Task description: Return each entry word for word. Leave the images out.

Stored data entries
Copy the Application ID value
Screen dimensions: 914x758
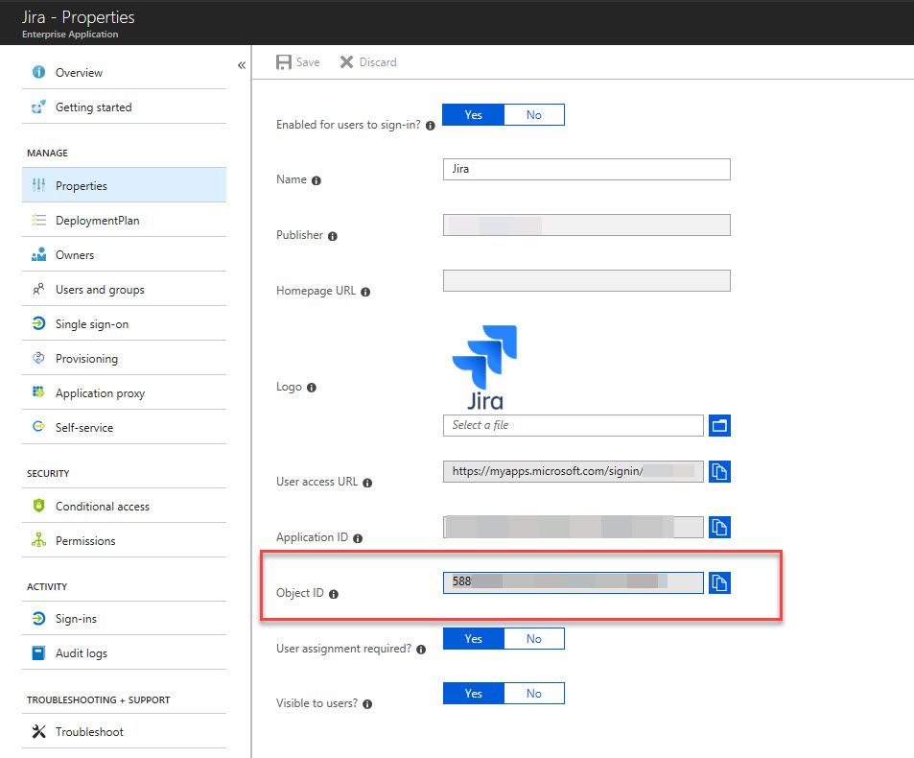click(719, 527)
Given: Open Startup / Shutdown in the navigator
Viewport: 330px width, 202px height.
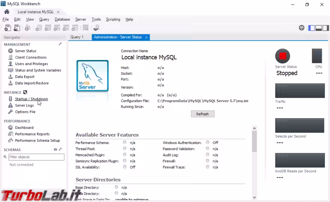Looking at the screenshot, I should point(31,99).
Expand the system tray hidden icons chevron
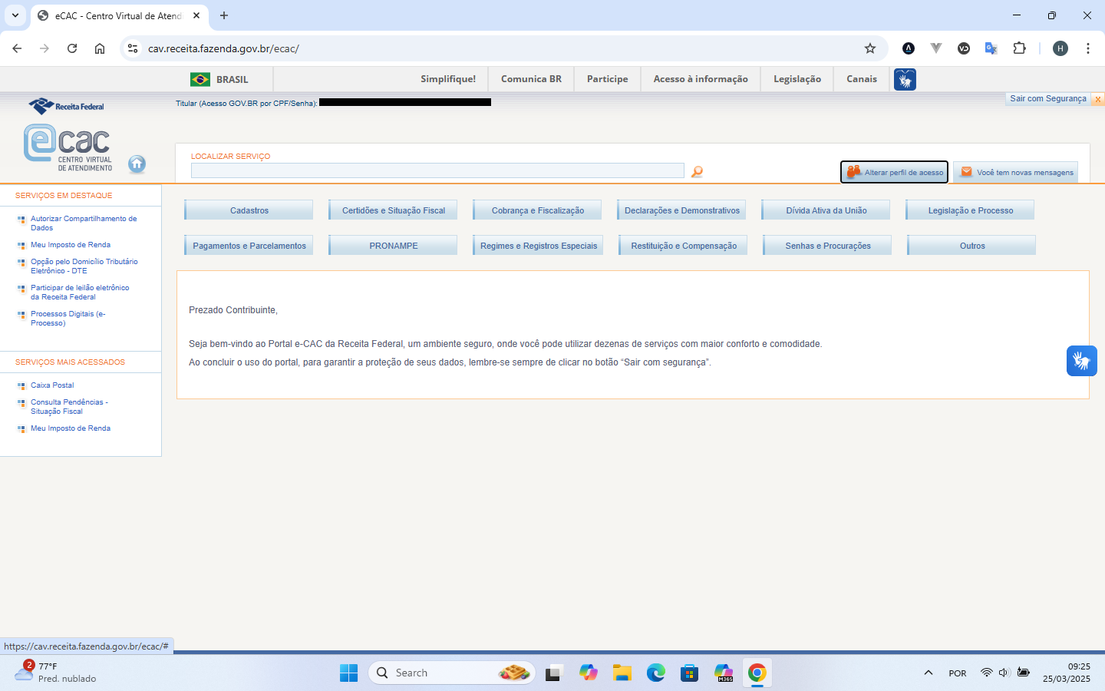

Response below:
Copy the Application ID value
Screen dimensions: 914x758
click(719, 527)
Given: Open Startup / Shutdown in the navigator
Viewport: 330px width, 202px height.
Looking at the screenshot, I should point(31,99).
Expand the system tray hidden icons chevron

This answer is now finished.